The Biden administration keeps coming up with new tactics to keep abortions happening.
The latest is Justice Department advice to the U.S. Postal Service that a federal law prohibiting using the mail to send abortion drugs doesn’t mean what it says.
By overruling its decisions inventing a constitutional right to abortion, the Supreme Court held in June in Dobbs v. Jackson Women’s Health Organization that “the authority to regulate abortion must be returned to the people and their elected representatives.”
With the constitutional blockade lifted, legislatures are confronting the reality that a majority of abortions now result from drugs, rather than surgery.
A long-standing federal law, however, prohibits using the mail to send abortion drugs.

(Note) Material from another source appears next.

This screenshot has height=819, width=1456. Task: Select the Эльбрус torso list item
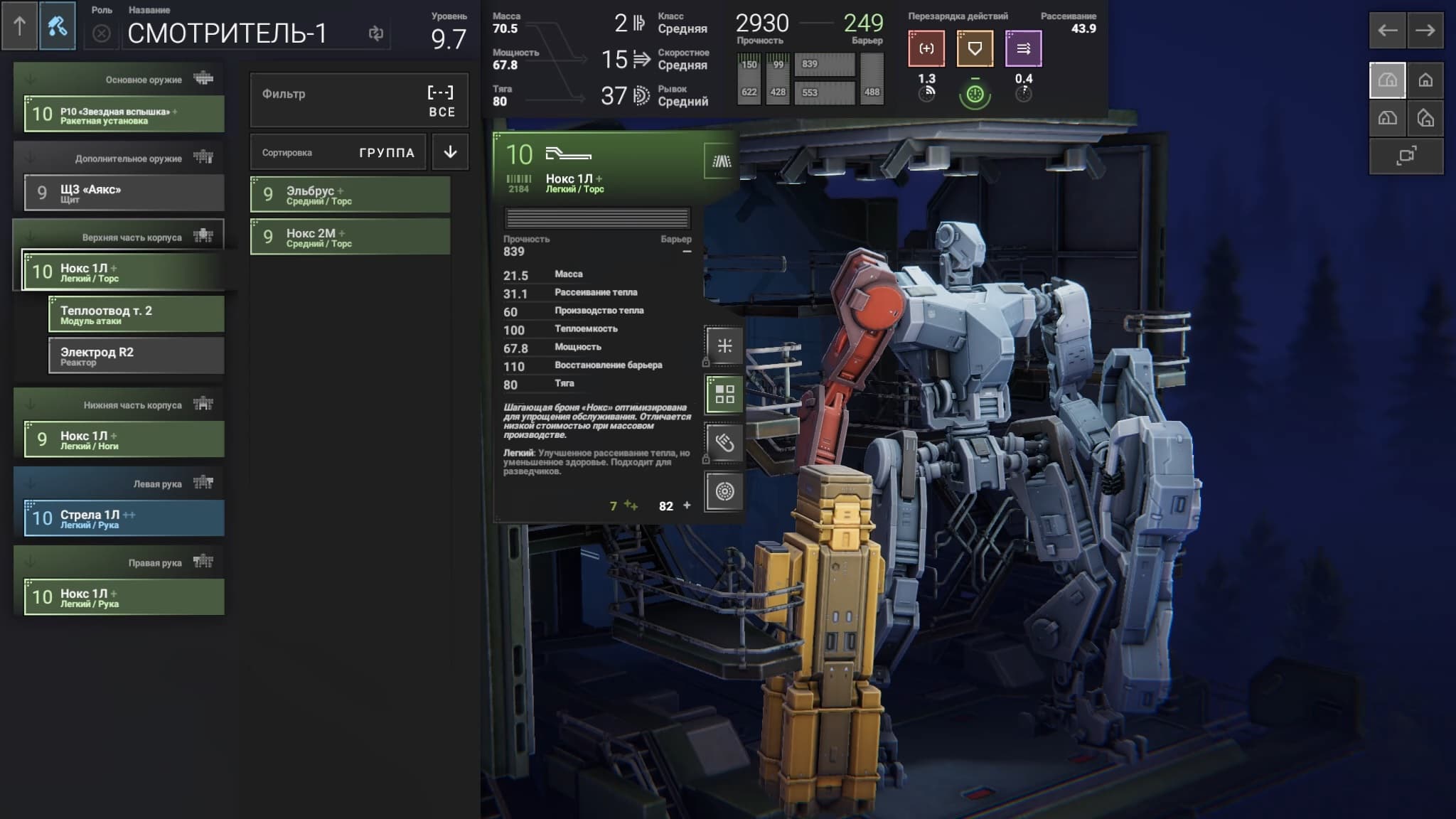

The law, first enacted in 1873 and now appearing as 18 U.S.C. §1461, has two parts.
First, it prohibits the U.S. Postal Service from conveying or delivering “nonmailable matter,” including anything “designed, adapted, or intended for producing abortion.” The second part prohibits anyone from “knowingly us[ing] the mails for mailing … or delivery of anything declared … to be nonmailable.”
Mifepristone and misoprostol are clearly “designed, adapted, or intended for producing abortion.” The Food and Drug Administration itself says that these drugs “are approved … to end an intrauterine pregnancy through  weeks gestation.” That is the only purpose for which the drugs may be marketed.
Legislative clarity, however, is no obstacle to a Justice Department with a political agenda.
In July, one week after the Dobbs decision, the Postal Service asked for advice from the Justice Department’s Office of Legal Counsel about whether §1461 prohibits mailing mifepristone or misoprostol.
On Dec. 23, the Office of Legal Counsel responded that the law “does not prohibit the mailing, or the delivery or receipt by mail, of mifepristone or misoprostol where the sender lacks the intent that the recipient of the drugs will use them unlawfully.”
Congress could have enacted a statute saying that, but it didn’t.
The original law is often referred to as the Comstock Act, named after anti-vice crusader Anthony Comstock, who lobbied for it and spent more than 40 years enforcing is as a Postal Service special agent. The formal title of the law is instructive: “An Act for the Suppression of Trade in, and Circulation of, Obscene Literature and Articles of Immoral Use.”
Proving (beyond a reasonable doubt, no less, since this is a criminal statute) a sender’s specific intent regarding how a particular recipient might use the matter being sent would be difficult, if not impossible, in most cases.
In other words, the Office of Legal Counsel wants us to believe that, though professing the goal of suppressing trade in things designed for producing abortion, Congress enacted a law that would be virtually unenforceable.
The opinion is seriously flawed in other ways.
First, as simply reading the statute confirms, §1461’s prohibitions on the Postal Service and individuals who would use it focus objectively on the “article or thing” being sent. They say nothing about senders’ subjective intent or recipients’ speculated uses.
Second, not only is the Office of Legal Counsel’s “intention for unlawful use” requirement simply missing from §1461, but it appears that Congress may have intended it that way. As originally enacted, the law’s first section applied to federally controlled jurisdictions like the District of Columbia, prohibiting the possession of “any drug or medicine, or any article whatever, for… causing unlawful abortion.”
The second section, which became the §1461 that we see today, prohibited using the mail for “any article or thing designed or intended for … procuring of abortion.”
One of the standard rules for construing statutes is that, as the Supreme Court has described it, “where Congress includes particular language in one section of a statute but omits it in another … it is generally presumed that Congress acts intentionally and purposely in the disparate inclusion or exclusion.”
In 1948, when codifying the original statute in the criminal code, Congress dropped the first section, kept the second, but never added any “unlawful” limitation. All of this indicates that the statute Congress actually enacted means the opposite of the fictional one the Office of Legal Counsel is promoting.
Third, its opinion claims that its version of §1461 mirrors federal courts’ “consensus interpretation” of the original statute.
The opinion, for example, cites the 1915 decision by the U.S. Court of Appeals for the 7th Circuit in Bours v. United States. Today, state law determines whether using abortion drugs is lawful. Bours, however, held that “it is immaterial what the local statutory definition of abortion is, what acts of abortion are included, or what excluded.”
Far from supporting the Office of Legal Counsel’s interpretation, therefore, Bours appears to contradict it.
Far from offering a reasonable interpretation of §1461, the Office of Legal Counsel attempts to construct a fictional statute that would not interfere with the Biden administration’s pro-abortion agenda.
This effort not only fails on its own merits, but shows how thoroughly politicized the Biden Justice Department has become.